The Alchemists: Cinta Abadi

Bertemu Caroline Wendell



Bertemu Caroline Wendell

1[Aku senang kau menyukainya. Kalau kau memerlukan apa pun, jangan sungkan-sungkan memintanya.]     

Sambil tersenyum London mengirim SMS balasan kepada L. Ia merasa sangat senang dengan perubahan L akhir-akhir ini. Setelah mereka bicara secara terbuka dua hari lalu, L benar-benar bersikap lebih dewasa.      

Ia sungguh berharap sebulan kemudian, saat mereka kembali bertemu dan membicarakan hubungan di antara keduanya, L masih tetap seperti ini. Ia menahan diri tidak bertanya-tanya lebih jauh karena ingin memberikan privasi dan waktu bagi L untuk sendiri.     

Selama L tinggal di Suite yang disediakannya dan keselamatannya dijaga oleh Dave, maka ia sudah merasa tenang.     

[Terima kasih.]     

Balasan dari L masuk dan membuat pria itu kembali tersenyum.      

[Selamat beristirahat.] Ia membalas lagi.     

London lalu menaruh ponselnya dan kembali bekerja. Sepuluh menit kemudian kembali terdengar bunyi SMS masuk. Karena mengira L kembali mengiriminya pesan, London memungut ponselnya dengan gembira.     

Wajahnya seketika berubah masam ketika melihat ternyata nama pengirim adalah Jan Van Der Ven.     

[John Wendell dengan senang hati akan datang ke lounge Rockstar di Hotel St. Laurent nanti malam pukul 8 malam.]     

London hanya mendengus lalu menaruh kembali ponselnya di meja dan meneruskan pekerjaannya.     

***     

L terbangun oleh suara tangis Lily yang lapar. Ia buru-buru membuka mata dan bangun lalu menggendong Lily.     
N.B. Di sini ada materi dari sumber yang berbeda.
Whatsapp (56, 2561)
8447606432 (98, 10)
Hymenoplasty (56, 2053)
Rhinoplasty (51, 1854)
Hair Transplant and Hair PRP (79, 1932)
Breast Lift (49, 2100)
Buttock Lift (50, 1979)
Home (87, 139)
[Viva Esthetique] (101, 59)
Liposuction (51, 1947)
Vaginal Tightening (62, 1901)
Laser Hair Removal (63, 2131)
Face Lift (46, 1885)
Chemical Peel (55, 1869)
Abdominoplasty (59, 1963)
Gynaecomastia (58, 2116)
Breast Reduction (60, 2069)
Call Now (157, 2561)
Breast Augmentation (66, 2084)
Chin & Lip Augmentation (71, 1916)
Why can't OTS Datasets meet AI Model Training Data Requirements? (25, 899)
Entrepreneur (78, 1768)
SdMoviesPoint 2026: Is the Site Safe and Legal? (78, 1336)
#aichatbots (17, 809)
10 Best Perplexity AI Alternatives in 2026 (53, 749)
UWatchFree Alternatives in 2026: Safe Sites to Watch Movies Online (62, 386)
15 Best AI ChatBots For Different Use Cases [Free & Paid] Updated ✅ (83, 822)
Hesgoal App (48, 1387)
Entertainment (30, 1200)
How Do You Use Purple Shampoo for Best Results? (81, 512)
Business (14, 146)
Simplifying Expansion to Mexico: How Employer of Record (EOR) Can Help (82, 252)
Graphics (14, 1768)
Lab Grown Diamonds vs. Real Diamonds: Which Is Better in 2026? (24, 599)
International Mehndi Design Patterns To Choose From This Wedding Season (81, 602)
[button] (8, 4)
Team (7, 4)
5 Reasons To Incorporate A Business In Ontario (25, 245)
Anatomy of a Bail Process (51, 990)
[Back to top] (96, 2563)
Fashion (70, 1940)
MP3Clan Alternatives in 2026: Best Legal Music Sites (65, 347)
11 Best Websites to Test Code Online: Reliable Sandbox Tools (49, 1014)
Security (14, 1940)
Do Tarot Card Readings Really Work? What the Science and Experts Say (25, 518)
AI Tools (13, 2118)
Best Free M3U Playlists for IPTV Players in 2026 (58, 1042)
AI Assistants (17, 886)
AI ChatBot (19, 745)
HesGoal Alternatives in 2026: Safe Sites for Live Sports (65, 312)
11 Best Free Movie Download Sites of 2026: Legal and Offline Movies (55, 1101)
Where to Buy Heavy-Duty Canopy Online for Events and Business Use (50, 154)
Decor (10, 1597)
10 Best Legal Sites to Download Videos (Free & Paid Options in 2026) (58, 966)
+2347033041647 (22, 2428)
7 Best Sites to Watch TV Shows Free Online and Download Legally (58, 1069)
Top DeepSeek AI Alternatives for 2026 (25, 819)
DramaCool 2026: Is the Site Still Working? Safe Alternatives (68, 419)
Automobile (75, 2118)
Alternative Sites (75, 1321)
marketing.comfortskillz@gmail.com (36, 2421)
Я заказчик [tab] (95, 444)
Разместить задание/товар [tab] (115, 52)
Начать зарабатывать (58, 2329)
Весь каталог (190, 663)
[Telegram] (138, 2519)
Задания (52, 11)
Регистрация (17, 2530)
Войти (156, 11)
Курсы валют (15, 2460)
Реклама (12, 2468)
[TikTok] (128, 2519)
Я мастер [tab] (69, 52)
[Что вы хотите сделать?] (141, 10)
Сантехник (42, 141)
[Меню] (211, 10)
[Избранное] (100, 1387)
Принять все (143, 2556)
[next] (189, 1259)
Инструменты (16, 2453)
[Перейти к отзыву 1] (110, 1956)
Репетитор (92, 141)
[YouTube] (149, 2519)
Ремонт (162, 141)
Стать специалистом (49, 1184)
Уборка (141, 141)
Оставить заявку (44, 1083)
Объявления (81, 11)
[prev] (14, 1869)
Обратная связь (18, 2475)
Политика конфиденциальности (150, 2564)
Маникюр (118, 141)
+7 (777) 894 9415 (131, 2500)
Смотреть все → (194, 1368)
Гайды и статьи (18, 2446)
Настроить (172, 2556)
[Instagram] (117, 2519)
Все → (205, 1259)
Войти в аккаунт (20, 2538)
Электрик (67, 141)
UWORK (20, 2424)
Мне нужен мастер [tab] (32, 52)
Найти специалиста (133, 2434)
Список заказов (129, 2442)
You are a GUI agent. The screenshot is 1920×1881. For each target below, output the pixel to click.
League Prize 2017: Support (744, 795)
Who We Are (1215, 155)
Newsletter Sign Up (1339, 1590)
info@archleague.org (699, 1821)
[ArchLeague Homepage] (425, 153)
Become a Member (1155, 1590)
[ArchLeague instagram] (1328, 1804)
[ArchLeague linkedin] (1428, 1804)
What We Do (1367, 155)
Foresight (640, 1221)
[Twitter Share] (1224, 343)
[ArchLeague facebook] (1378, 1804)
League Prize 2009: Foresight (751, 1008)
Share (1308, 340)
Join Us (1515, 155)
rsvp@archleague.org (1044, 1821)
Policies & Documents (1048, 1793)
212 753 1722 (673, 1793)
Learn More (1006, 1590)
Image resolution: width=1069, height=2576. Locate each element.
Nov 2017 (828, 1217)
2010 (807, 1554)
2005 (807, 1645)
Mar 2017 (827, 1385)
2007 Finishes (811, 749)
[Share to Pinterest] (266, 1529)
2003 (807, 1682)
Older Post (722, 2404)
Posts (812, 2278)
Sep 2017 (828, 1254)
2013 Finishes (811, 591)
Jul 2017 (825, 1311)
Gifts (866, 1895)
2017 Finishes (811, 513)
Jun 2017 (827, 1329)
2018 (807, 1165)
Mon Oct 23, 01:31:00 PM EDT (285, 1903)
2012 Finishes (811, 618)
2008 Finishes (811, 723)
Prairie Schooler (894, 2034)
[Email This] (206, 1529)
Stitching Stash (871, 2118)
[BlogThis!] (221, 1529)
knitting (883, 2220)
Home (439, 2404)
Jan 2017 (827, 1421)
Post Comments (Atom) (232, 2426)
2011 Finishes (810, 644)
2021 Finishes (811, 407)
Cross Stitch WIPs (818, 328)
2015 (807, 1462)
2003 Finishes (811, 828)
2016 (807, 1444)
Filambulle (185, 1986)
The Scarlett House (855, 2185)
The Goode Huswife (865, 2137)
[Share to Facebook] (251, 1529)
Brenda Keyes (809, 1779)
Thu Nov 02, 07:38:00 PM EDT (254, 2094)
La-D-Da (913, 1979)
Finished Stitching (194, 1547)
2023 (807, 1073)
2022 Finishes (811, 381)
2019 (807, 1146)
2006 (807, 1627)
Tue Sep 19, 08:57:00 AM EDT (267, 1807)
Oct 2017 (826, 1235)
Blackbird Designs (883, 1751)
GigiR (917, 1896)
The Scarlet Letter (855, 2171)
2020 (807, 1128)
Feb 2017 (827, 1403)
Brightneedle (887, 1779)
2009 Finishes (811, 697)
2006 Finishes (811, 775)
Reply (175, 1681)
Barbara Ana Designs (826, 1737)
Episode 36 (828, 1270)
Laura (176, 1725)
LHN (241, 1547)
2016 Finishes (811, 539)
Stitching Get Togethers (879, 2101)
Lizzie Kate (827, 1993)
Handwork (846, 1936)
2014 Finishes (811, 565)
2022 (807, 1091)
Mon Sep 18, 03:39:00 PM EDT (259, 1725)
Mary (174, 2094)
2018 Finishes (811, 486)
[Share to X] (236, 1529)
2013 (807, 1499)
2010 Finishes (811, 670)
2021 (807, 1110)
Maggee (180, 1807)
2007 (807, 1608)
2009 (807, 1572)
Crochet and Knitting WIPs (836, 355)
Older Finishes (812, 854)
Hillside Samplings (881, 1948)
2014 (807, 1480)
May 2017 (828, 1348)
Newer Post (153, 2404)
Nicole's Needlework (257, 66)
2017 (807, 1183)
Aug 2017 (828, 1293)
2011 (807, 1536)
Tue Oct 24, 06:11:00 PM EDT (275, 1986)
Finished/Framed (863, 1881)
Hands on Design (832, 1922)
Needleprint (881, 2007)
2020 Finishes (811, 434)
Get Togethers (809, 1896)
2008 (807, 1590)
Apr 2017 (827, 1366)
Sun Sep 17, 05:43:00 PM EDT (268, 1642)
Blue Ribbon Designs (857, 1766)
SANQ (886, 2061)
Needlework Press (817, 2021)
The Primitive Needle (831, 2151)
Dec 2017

"Ssshhh... kamu sudah bangun, Sayang?" Dengan penuh kasih sayang L menyusui Lily. Ia duduk di kursi besar di tepi jendela yang memberikan pemandangan ke jalanan pusat kota London yang sedang dibasahi hujan. Ia tertidur cukup lelap sehingga tidak menyadari bahwa sedari tadi di luar sedang turun hujan.     

L memandang keluar sambil termenung. Di saat seperti ini ia merasa betul-betul sendiri. Cuaca di luar jendela yang terlihat gelap membuat perasaannya menjadi semakin murung. Ia tidak mau membuka internet sama sekali karena di mana-mana ia menemukan hujatan dan gosip bombastis tentang kehidupan pribadinya.     

Kemarin saat ia memutuskan untuk membawa Lily bersamanya ke kantor Brilliant Mind Media, ia tidak mengira pernyataannya kepada Masawe Richards mengenai kehamilannya telah menyebar begitu luas dengan dampak yang sangat besar.     

Luxe Magazine telah menghapus berita itu beberapa jam kemudian, tetapi bagaikan bola salju, berbagai gosip lainnya dan bahkan gosip-gosip lama yang dulu pernah terkubur kini kembali naik ke permukaan.     

Semua orang menertawakannya dan menghujatnya karena gosip-gosip yang bahkan tidak memiliki kebenaran. L bahkan tidak lagi dianggap sebagai artist yang pantas untuk menjadi ambassador Virconnect yang selama ini membuat wajahnya tampil di mana-mana.     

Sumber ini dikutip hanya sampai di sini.